Different responses of tumor and normal cells to low-dose radiation.

AIM OF THE STUDY: We demonstrated stimulation of both erythrocyte immune function and superoxide dismutase activity in tumor-bearing mice in response to whole-body 75 mGy X-rays. In addition, we enhanced the chemotherapeutic effect by exposing tumor-bearing mice to low-dose radiation (LDR). This study aims to investigate the different responses of tumor cells and normal cells to LDR. MATERIAL AND METHODS: Survival fraction, micronucleus frequency, and cell cycle of Lewis cells and primary human fibroblast AG01522 cells were measured. S180 sarcoma cells were implanted in mice, and tumor sizes were measured in vivo. RESULTS: In response to LDR exposure in vitro, a stimulating effect was observed in AG01522 cells but not in Lewis cells. Low-dose radiation did not cause an adaptive response in the Lewis cell cycle. Lack of an LDR-induced radioadaptive response in tumor cells was observed in tumor-bearing mouse models.

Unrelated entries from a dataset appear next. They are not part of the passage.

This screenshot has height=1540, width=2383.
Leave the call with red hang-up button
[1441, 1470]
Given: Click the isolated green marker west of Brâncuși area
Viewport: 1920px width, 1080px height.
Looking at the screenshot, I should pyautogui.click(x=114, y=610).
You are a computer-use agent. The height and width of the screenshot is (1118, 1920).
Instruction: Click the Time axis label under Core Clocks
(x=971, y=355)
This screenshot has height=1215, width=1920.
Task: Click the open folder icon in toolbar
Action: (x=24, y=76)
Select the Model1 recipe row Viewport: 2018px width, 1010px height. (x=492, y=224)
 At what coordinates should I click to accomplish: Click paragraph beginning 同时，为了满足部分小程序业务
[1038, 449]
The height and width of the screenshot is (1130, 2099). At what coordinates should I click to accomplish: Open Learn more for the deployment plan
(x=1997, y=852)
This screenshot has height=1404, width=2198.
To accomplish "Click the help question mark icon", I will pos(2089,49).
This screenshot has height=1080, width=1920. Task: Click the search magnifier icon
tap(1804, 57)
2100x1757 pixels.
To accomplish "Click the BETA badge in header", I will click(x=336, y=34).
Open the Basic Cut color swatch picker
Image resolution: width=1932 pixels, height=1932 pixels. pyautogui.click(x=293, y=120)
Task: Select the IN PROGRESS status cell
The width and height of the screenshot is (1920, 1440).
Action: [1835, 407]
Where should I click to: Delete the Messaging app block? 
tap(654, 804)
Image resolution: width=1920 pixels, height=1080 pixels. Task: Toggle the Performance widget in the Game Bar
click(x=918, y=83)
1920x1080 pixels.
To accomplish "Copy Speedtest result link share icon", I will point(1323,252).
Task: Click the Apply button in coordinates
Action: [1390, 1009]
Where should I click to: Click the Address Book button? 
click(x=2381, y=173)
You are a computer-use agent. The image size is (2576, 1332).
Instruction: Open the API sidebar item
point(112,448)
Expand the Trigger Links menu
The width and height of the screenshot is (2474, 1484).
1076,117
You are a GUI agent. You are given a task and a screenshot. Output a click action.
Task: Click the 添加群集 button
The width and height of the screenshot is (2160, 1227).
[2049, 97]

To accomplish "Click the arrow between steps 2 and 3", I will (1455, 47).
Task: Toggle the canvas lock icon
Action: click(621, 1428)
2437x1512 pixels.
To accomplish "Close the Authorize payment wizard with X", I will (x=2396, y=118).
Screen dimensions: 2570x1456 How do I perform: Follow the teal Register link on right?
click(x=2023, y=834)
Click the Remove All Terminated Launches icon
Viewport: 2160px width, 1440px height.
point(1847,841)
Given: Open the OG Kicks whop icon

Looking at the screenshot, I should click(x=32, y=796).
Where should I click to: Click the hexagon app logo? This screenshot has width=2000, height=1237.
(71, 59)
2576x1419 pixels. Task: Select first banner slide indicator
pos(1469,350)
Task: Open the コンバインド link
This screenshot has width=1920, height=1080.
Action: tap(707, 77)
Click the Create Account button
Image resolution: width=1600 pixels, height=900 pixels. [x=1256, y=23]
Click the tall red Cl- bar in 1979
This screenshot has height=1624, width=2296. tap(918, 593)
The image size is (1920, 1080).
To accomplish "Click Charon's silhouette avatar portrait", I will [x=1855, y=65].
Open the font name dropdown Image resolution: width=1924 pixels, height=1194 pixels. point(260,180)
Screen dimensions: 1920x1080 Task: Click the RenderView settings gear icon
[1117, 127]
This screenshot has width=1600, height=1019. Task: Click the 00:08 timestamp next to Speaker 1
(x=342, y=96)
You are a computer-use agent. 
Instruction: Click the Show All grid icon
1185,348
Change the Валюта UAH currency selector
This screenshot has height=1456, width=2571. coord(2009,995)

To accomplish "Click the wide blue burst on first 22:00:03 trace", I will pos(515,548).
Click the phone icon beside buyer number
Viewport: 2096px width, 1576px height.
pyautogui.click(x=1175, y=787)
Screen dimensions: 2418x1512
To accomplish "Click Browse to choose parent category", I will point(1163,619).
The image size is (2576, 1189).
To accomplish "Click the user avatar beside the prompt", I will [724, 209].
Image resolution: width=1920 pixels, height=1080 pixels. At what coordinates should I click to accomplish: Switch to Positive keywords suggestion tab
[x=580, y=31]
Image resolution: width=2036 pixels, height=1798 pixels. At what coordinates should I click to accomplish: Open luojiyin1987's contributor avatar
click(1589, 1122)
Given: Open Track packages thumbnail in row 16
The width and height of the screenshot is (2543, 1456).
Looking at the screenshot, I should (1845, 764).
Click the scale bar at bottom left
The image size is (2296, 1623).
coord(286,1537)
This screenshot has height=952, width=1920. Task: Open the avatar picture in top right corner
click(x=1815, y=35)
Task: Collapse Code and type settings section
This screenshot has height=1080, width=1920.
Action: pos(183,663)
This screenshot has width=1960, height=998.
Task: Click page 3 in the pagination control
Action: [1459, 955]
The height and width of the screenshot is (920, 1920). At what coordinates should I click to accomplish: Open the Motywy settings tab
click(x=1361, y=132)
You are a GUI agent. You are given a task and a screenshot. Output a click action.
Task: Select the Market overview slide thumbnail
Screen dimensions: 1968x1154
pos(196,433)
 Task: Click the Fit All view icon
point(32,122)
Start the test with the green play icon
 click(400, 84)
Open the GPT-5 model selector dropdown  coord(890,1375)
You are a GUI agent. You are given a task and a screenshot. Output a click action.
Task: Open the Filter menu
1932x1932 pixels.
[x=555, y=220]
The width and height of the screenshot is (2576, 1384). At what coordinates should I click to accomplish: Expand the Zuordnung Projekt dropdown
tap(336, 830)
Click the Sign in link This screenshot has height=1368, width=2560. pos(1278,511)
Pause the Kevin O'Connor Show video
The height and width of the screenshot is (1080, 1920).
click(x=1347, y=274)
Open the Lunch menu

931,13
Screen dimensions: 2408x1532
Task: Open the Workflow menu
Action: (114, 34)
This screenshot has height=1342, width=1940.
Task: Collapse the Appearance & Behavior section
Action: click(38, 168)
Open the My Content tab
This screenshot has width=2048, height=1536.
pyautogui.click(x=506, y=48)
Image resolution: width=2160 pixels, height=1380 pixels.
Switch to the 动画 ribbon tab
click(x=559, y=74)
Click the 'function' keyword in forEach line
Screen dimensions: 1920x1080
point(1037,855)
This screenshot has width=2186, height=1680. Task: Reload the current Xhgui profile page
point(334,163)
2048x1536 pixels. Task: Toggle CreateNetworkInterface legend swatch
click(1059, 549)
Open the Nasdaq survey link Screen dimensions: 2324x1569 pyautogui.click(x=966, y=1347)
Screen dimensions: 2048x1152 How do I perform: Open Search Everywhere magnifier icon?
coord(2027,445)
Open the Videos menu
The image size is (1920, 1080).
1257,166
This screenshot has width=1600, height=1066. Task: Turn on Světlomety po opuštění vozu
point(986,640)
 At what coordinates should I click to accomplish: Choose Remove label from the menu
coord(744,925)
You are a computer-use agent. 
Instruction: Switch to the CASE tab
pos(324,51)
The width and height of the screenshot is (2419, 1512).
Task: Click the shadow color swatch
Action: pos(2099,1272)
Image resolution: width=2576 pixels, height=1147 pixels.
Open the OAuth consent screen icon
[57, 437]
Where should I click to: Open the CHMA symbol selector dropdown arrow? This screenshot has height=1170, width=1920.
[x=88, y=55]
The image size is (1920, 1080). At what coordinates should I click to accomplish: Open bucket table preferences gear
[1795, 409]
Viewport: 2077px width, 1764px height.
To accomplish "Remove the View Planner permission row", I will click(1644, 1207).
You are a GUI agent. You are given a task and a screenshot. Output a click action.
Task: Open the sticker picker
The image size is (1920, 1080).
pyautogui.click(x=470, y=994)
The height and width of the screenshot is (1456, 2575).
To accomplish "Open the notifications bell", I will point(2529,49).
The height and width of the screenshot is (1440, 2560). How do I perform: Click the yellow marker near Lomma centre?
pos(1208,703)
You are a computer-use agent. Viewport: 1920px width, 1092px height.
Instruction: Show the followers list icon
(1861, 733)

Furthermore, a higher apoptotic effect and lower expression of the anti-apoptosis gene Bcl-2 were found in tumor cells of tumor-bearing mice exposed to D1 + D2 than those in tumor cells of tumor-bearing mice exposed to D2 alone. CONCLUSIONS: Different responses of tumor cells and normal cells to LDR were found. Low-dose radiation was found to stimulate the growth of normal cells but not of tumor cells in vitro and in vivo, which is a very important and clinically relevant phenomenon.